* Task inputs *
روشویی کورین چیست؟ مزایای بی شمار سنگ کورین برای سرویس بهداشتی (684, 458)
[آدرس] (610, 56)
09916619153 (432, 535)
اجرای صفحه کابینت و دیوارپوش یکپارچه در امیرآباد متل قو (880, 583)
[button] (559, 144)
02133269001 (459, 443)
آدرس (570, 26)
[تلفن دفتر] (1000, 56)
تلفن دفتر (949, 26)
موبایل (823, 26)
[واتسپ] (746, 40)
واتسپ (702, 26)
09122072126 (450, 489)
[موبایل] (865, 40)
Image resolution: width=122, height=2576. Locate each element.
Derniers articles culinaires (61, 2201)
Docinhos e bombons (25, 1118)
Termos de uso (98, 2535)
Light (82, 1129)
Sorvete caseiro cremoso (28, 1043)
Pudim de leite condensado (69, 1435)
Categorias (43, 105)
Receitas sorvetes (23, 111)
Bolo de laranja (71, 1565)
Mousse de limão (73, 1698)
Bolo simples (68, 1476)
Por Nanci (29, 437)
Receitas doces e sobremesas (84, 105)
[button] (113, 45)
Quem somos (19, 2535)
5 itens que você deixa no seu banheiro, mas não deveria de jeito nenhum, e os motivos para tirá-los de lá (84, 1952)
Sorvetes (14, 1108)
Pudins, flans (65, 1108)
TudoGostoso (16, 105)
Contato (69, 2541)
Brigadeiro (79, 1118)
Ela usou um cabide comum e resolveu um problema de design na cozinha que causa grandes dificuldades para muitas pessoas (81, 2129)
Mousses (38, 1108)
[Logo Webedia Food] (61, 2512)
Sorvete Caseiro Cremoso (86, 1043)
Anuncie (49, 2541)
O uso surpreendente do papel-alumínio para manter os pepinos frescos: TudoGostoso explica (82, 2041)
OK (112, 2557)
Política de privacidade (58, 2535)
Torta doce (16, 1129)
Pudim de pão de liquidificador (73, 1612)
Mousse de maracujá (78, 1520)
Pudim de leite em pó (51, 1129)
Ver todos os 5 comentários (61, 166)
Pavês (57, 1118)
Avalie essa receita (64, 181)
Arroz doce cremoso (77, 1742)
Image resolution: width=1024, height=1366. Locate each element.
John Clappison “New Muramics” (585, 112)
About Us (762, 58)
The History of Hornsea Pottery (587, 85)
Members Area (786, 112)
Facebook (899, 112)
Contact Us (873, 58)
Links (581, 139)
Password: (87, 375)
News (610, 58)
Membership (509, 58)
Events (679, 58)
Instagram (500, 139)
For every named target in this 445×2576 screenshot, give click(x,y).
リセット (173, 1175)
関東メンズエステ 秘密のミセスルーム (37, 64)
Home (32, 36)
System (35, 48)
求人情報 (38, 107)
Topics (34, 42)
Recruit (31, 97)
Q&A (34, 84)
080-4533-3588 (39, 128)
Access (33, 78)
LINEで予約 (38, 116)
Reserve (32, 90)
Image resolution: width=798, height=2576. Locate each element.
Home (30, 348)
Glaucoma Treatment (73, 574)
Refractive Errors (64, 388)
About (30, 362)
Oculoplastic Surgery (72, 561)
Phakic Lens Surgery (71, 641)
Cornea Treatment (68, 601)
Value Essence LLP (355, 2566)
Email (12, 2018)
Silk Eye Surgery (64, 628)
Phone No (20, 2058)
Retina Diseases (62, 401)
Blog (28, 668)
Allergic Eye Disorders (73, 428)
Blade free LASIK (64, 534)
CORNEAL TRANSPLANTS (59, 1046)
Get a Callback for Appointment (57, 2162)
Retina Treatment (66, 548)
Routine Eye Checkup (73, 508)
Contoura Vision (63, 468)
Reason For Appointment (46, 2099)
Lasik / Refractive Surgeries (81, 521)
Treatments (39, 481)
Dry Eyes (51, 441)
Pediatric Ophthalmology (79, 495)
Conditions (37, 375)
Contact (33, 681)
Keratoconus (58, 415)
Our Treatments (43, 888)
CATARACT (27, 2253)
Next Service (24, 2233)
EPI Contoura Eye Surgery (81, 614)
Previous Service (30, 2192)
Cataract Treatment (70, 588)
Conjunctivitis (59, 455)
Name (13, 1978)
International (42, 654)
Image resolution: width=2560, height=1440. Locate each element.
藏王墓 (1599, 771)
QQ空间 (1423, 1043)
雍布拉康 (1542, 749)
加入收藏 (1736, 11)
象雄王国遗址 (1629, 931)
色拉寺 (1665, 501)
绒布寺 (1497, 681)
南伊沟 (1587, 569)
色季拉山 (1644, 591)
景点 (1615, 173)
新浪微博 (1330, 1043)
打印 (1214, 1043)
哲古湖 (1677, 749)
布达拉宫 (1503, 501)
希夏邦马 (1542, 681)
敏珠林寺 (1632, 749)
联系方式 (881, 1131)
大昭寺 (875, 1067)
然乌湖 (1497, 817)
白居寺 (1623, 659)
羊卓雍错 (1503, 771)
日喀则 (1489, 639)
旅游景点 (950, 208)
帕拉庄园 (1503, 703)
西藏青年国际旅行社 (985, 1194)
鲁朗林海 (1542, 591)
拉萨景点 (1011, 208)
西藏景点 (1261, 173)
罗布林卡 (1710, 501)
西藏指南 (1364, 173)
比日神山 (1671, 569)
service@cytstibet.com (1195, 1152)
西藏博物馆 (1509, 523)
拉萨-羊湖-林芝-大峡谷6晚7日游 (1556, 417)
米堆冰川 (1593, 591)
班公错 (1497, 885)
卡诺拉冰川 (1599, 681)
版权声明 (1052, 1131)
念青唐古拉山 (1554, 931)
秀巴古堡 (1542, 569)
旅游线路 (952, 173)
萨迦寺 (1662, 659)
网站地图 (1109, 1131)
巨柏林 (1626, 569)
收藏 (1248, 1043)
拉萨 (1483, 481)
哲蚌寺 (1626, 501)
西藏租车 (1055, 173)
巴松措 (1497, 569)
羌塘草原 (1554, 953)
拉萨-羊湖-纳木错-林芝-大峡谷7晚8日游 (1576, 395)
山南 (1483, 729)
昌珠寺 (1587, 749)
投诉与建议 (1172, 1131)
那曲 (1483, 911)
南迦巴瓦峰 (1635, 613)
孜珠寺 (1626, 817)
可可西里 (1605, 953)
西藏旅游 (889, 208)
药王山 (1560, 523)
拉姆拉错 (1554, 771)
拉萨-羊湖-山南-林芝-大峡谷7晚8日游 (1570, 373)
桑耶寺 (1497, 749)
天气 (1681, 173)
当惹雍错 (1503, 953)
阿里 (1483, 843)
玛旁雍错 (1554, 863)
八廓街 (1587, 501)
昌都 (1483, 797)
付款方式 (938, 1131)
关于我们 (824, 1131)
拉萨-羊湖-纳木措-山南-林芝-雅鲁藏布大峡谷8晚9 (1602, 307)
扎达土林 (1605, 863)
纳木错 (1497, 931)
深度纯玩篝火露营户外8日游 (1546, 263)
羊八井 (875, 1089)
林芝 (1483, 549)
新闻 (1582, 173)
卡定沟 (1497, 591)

* Task requirements *
All of the records above are to be printed again exactly as they appear.

* Response area *
روشویی کورین چیست؟ مزایای بی شمار سنگ کورین برای سرویس بهداشتی (684, 458)
[آدرس] (610, 56)
09916619153 (432, 535)
اجرای صفحه کابینت و دیوارپوش یکپارچه در امیرآباد متل قو (880, 583)
[button] (559, 144)
02133269001 (459, 443)
آدرس (570, 26)
[تلفن دفتر] (1000, 56)
تلفن دفتر (949, 26)
موبایل (823, 26)
[واتسپ] (746, 40)
واتسپ (702, 26)
09122072126 (450, 489)
[موبایل] (865, 40)
Image resolution: width=122, height=2576. Locate each element.
Derniers articles culinaires (61, 2201)
Docinhos e bombons (25, 1118)
Termos de uso (98, 2535)
Light (82, 1129)
Sorvete caseiro cremoso (28, 1043)
Pudim de leite condensado (69, 1435)
Categorias (43, 105)
Receitas sorvetes (23, 111)
Bolo de laranja (71, 1565)
Mousse de limão (73, 1698)
Bolo simples (68, 1476)
Por Nanci (29, 437)
Receitas doces e sobremesas (84, 105)
[button] (113, 45)
Quem somos (19, 2535)
5 itens que você deixa no seu banheiro, mas não deveria de jeito nenhum, e os motivos para tirá-los de lá (84, 1952)
Sorvetes (14, 1108)
Pudins, flans (65, 1108)
TudoGostoso (16, 105)
Contato (69, 2541)
Brigadeiro (79, 1118)
Ela usou um cabide comum e resolveu um problema de design na cozinha que causa grandes dificuldades para muitas pessoas (81, 2129)
Mousses (38, 1108)
[Logo Webedia Food] (61, 2512)
Sorvete Caseiro Cremoso (86, 1043)
Anuncie (49, 2541)
O uso surpreendente do papel-alumínio para manter os pepinos frescos: TudoGostoso explica (82, 2041)
OK (112, 2557)
Política de privacidade (58, 2535)
Torta doce (16, 1129)
Pudim de pão de liquidificador (73, 1612)
Mousse de maracujá (78, 1520)
Pudim de leite em pó (51, 1129)
Ver todos os 5 comentários (61, 166)
Pavês (57, 1118)
Avalie essa receita (64, 181)
Arroz doce cremoso (77, 1742)
Image resolution: width=1024, height=1366. Locate each element.
John Clappison “New Muramics” (585, 112)
About Us (762, 58)
The History of Hornsea Pottery (587, 85)
Members Area (786, 112)
Facebook (899, 112)
Contact Us (873, 58)
Links (581, 139)
Password: (87, 375)
News (610, 58)
Membership (509, 58)
Events (679, 58)
Instagram (500, 139)
For every named target in this 445×2576 screenshot, give click(x,y).
リセット (173, 1175)
関東メンズエステ 秘密のミセスルーム (37, 64)
Home (32, 36)
System (35, 48)
求人情報 (38, 107)
Topics (34, 42)
Recruit (31, 97)
Q&A (34, 84)
080-4533-3588 (39, 128)
Access (33, 78)
LINEで予約 (38, 116)
Reserve (32, 90)
Image resolution: width=798, height=2576. Locate each element.
Home (30, 348)
Glaucoma Treatment (73, 574)
Refractive Errors (64, 388)
About (30, 362)
Oculoplastic Surgery (72, 561)
Phakic Lens Surgery (71, 641)
Cornea Treatment (68, 601)
Value Essence LLP (355, 2566)
Email (12, 2018)
Silk Eye Surgery (64, 628)
Phone No (20, 2058)
Retina Diseases (62, 401)
Blog (28, 668)
Allergic Eye Disorders (73, 428)
Blade free LASIK (64, 534)
CORNEAL TRANSPLANTS (59, 1046)
Get a Callback for Appointment (57, 2162)
Retina Treatment (66, 548)
Routine Eye Checkup (73, 508)
Contoura Vision (63, 468)
Reason For Appointment (46, 2099)
Lasik / Refractive Surgeries (81, 521)
Treatments (39, 481)
Dry Eyes (51, 441)
Pediatric Ophthalmology (79, 495)
Conditions (37, 375)
Contact (33, 681)
Keratoconus (58, 415)
Our Treatments (43, 888)
CATARACT (27, 2253)
Next Service (24, 2233)
EPI Contoura Eye Surgery (81, 614)
Previous Service (30, 2192)
Cataract Treatment (70, 588)
Conjunctivitis (59, 455)
Name (13, 1978)
International (42, 654)
Image resolution: width=2560, height=1440. Locate each element.
藏王墓 (1599, 771)
QQ空间 (1423, 1043)
雍布拉康 (1542, 749)
加入收藏 (1736, 11)
象雄王国遗址 (1629, 931)
色拉寺 (1665, 501)
绒布寺 (1497, 681)
南伊沟 (1587, 569)
色季拉山 (1644, 591)
景点 (1615, 173)
新浪微博 (1330, 1043)
打印 (1214, 1043)
哲古湖 (1677, 749)
布达拉宫 (1503, 501)
希夏邦马 (1542, 681)
敏珠林寺 (1632, 749)
联系方式 (881, 1131)
大昭寺 (875, 1067)
然乌湖 (1497, 817)
白居寺 (1623, 659)
羊卓雍错 (1503, 771)
日喀则 (1489, 639)
旅游景点 (950, 208)
帕拉庄园 (1503, 703)
西藏青年国际旅行社 (985, 1194)
鲁朗林海 (1542, 591)
拉萨景点 (1011, 208)
西藏景点 (1261, 173)
罗布林卡 (1710, 501)
西藏指南 (1364, 173)
比日神山 (1671, 569)
service@cytstibet.com (1195, 1152)
西藏博物馆 (1509, 523)
拉萨-羊湖-林芝-大峡谷6晚7日游 (1556, 417)
米堆冰川 (1593, 591)
班公错 (1497, 885)
卡诺拉冰川 (1599, 681)
版权声明 (1052, 1131)
念青唐古拉山 (1554, 931)
秀巴古堡 (1542, 569)
旅游线路 (952, 173)
萨迦寺 (1662, 659)
网站地图 (1109, 1131)
巨柏林 (1626, 569)
收藏 (1248, 1043)
拉萨 (1483, 481)
哲蚌寺 (1626, 501)
西藏租车 (1055, 173)
巴松措 (1497, 569)
羌塘草原 (1554, 953)
拉萨-羊湖-纳木错-林芝-大峡谷7晚8日游 (1576, 395)
山南 (1483, 729)
昌珠寺 (1587, 749)
投诉与建议 (1172, 1131)
那曲 (1483, 911)
南迦巴瓦峰 (1635, 613)
孜珠寺 (1626, 817)
可可西里 (1605, 953)
西藏旅游 (889, 208)
药王山 (1560, 523)
拉姆拉错 (1554, 771)
拉萨-羊湖-山南-林芝-大峡谷7晚8日游 (1570, 373)
桑耶寺 (1497, 749)
天气 (1681, 173)
当惹雍错 (1503, 953)
阿里 (1483, 843)
玛旁雍错 (1554, 863)
八廓街 (1587, 501)
昌都 (1483, 797)
付款方式 (938, 1131)
关于我们 (824, 1131)
拉萨-羊湖-纳木措-山南-林芝-雅鲁藏布大峡谷8晚9 (1602, 307)
扎达土林 (1605, 863)
纳木错 (1497, 931)
深度纯玩篝火露营户外8日游 (1546, 263)
羊八井 (875, 1089)
林芝 (1483, 549)
新闻 (1582, 173)
卡定沟 (1497, 591)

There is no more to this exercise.